Anglers rarely catch paddlefish as they feed by swimming with their mouths, more than a foot in diameter, open and filtering out microscopic organisms. Only when a hook drifts into their mouths are anglers able to catch them. While anglers consider them a curiosity, poachers consider them a currency.

Paddlefish poaching reached its peak in the 1980s, when heavy trade restrictions were placed on Iran, the source of most caviar. Paddlefish roe is similar to Caspian Sea sturgeon caviar and sells for about $100 a pound, Morrison said. Poachers catch them by snagging them.

“Because of international restrictions on the commercial importation of caviar, extreme pressure has been placed on the paddlefish populations of the United States,” said Tom McKay, a U.S. Fish and Wildlife Agent. McKay estimated the value of paddlefish roe at $250 or more per pound.

The paddlefish is protected in West Virginia and several other states, which of course doesn’t bother poachers unless they get caught. As the paddlefish roe are transported across state lines or exported out of the country, federal agencies often are heavily involved in investigating paddlefish poaching, McKay said.

Two years ago, state and federal agents documented 120 wildlife violations from a single eight-man paddlefish-poaching ring in Oklahoma. Each charge can carry a fine of up to $250,000 and five years in a federal prison.

The longnose gar hasn’t been around as long as the paddlefish, but still it dominated the water while dinosaurs thrived on land. The gar is a very bony fish, with narrow, teeth-filled mouths more than a foot long. They usually remain motionless at the surface and eat small fish that swim beside them. Kids throw rocks at them and they don’t move. They are fearless creatures. After all, they’ve been through nearly as much as the paddlefish.
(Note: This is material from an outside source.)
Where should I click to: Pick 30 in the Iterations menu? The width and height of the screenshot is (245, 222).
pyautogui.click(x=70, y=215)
Longnose gar can easily grow longer than four feet and are widely dispersed from major rivers to deep creeks. Its southern counterpart, the alligator gar can grow even larger. Usually, they are seen at the surface. While longnose gar may sometimes take a lure, anglers find it difficult to imbed a hook into their bony jaws. Gar are especially bony fish and people rarely eat them.

Some people, however, consider them a nuisance and kill them out of hand, thinking the gar eats too many gamefish. However, their mouths are too small to easily eat gamefish. Mostly they dine on minnows. “Gar really don’t have much effect on gamefish populations,” Morrison said. “After all, they have coexisted for millions of years.”
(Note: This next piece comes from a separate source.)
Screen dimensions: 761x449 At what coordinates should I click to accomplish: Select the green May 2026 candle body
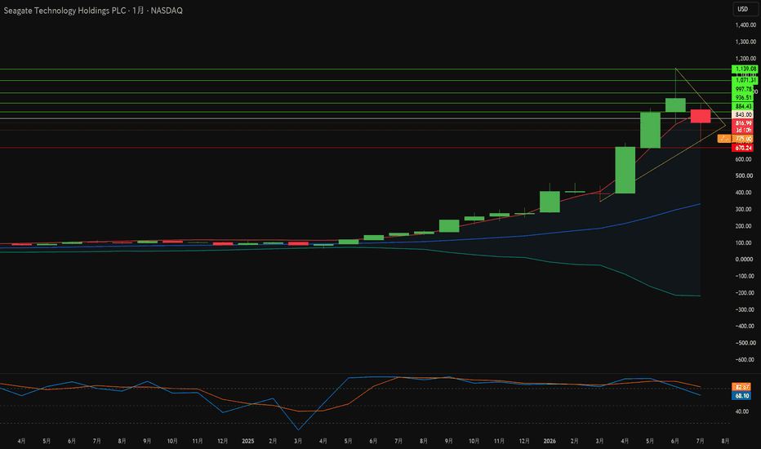click(650, 130)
Morrison said just as people overestimate the gar’s impact on gamefish, they also overestimate gar populations. “People usually get an unrealistic idea of just how many gar there are in a stretch of river. If you look over a bridge, you might see 15 gar, but you’re probably seeing every gar in the area,” Morrison said.

Gars often lazily drift at the surface because they are breathing air. While it has gills for dissolving oxygen from water like all fish, gars also have a primitive lung for breathing air. That’s one secret to the gar’s longevity as a species. Even when oxygen levels dip low enough to kill nearly every other fish in a body of water, the gar can derive oxygen from the air.